Não há final feliz nessa história, como qualquer um que ler o artigo na íntegra poderá constatar. Infelizmente, a Veja parece não pensar assim, e pratica um antijornalismo de primeira. Não é nem de longe a primeira falha grave da revista (como a recente capa sensacionalista sobre a morte de Cássia Eller prova), mas não quero nem saber se será a última - coisa em que não acredito.
É por isso que não leio mais a Veja.
A matéria é ótima, como não poderia deixar de ser em se tratando de Rubens Figueiredo, um escritor para quem as palavras são importantes demais para serem desperdiçadas em busca de, digamos, um mote engraçadinho para fechar um artigo. Pois foi o que lamentavelmente aconteceu neste caso, e não por culpa dele. Abaixo, o conteúdo do e-mail que Rubens enviou ao editor de Artes e Espetáculos de Veja, Carlos Graieb, e que reproduzo aqui com a devida autorização:
Caro Carlos Graieb
A última frase da resenha sobre o escritor russo Bulgákov, publicada no último número da Veja, não foi escrita por mim, autor da resenha. Essa frase afirma o oposto do que penso e o exato oposto do que, com toda clareza, dizia a frase cortada e substituída. Em vista do alcance e do teor de ambas as frases, trata-se de censura de opinião. A prepotência se mostra ainda maior pois se trata de um artigo que evoca, justamente, as agruras de um escritor com a censura em seu tempo e em seu país.
7 de abril de 2002
Rubens Figueiredo
A última frase tenta tornar um texto sério mais, digamos, alegrinho, e é um desrespeito ao autor. Você pode ler a matéria inteira aqui (só para assinantes do UOL), mas reproduzo o último parágrafo abaixo:
A situação de Bulgákov tornou-se absurda: os teatros lhe encomendavam peças que não encenavam. Uma delas foi ensaiada em vão durante quatro anos. Sua criação tornou-se uma atividade clandestina e seus contos insólitos – como Anotações nos Punhos – podem ser mais bem entendidos à luz dos caprichos da censura, dos labirintos da burocracia, do clima de vigilância e delação constantes, que assombraram Bulgákov até o fim da vida. Hoje, restaurantes em Moscou levam o nome de seus personagens e um ônibus turístico percorre os locais citados em O Mestre e Margarida. Não deixa de ser um final feliz.

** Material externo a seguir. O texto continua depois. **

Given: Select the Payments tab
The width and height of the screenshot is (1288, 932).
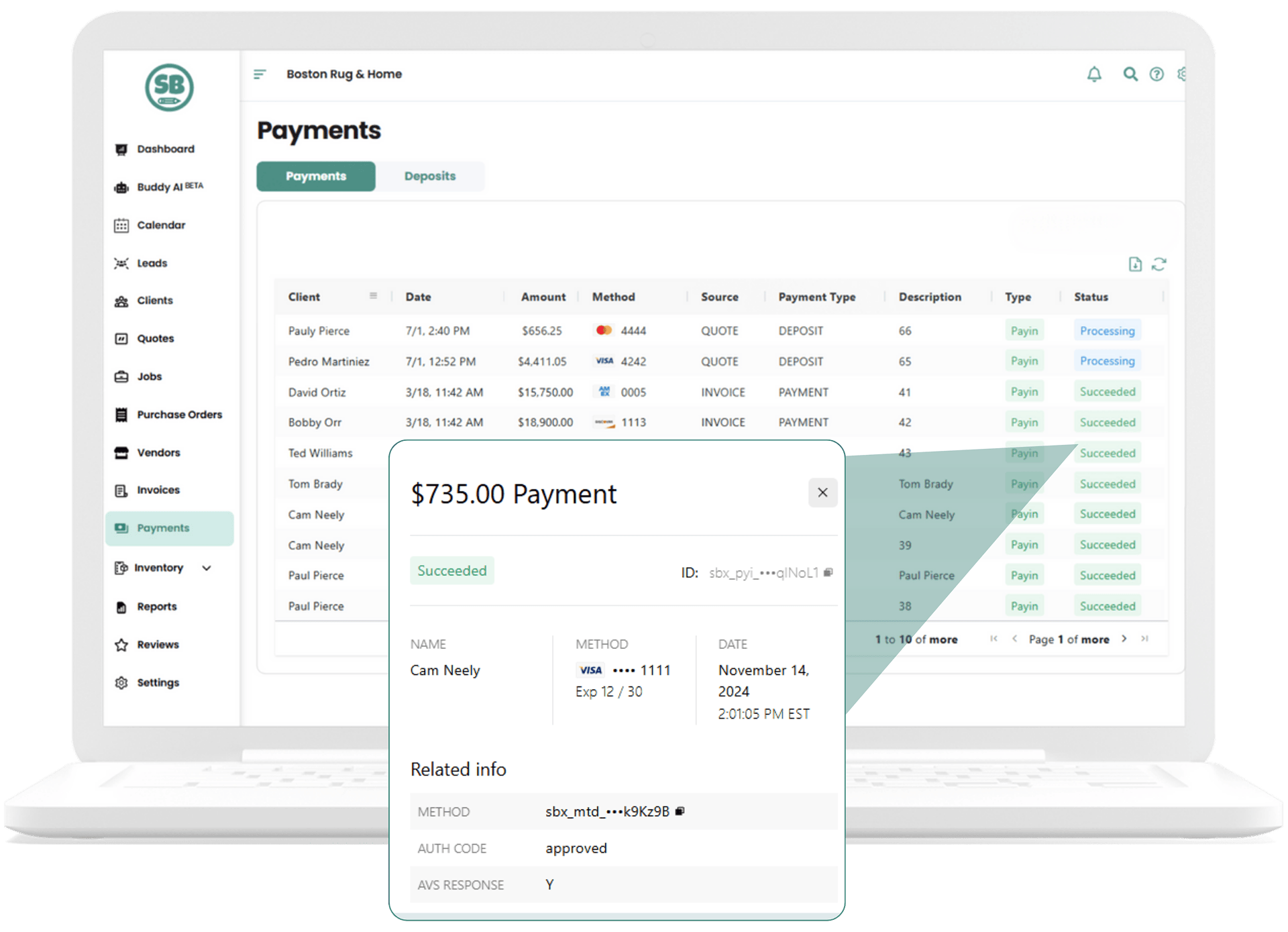Looking at the screenshot, I should (x=316, y=176).
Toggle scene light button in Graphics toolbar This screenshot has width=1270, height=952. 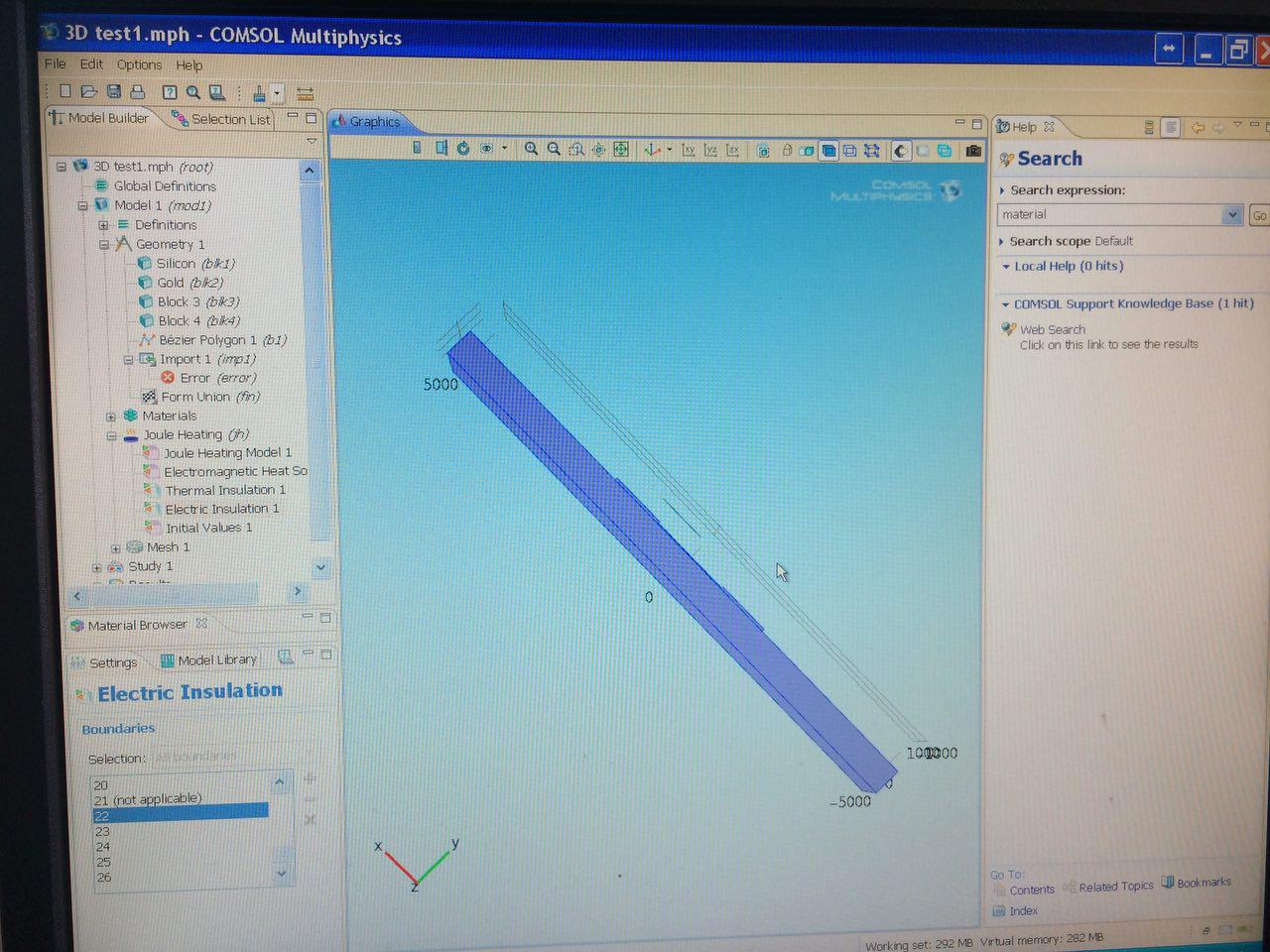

Não há final feliz nessa história, como qualquer um que ler o artigo na íntegra poderá constatar. Infelizmente, a Veja parece não pensar assim, e pratica um antijornalismo de primeira. Não é nem de longe a primeira falha grave da revista (como a recente capa sensacionalista sobre a morte de Cássia Eller prova), mas não quero nem saber se será a última - coisa em que não acredito.
É por isso que não leio mais a Veja.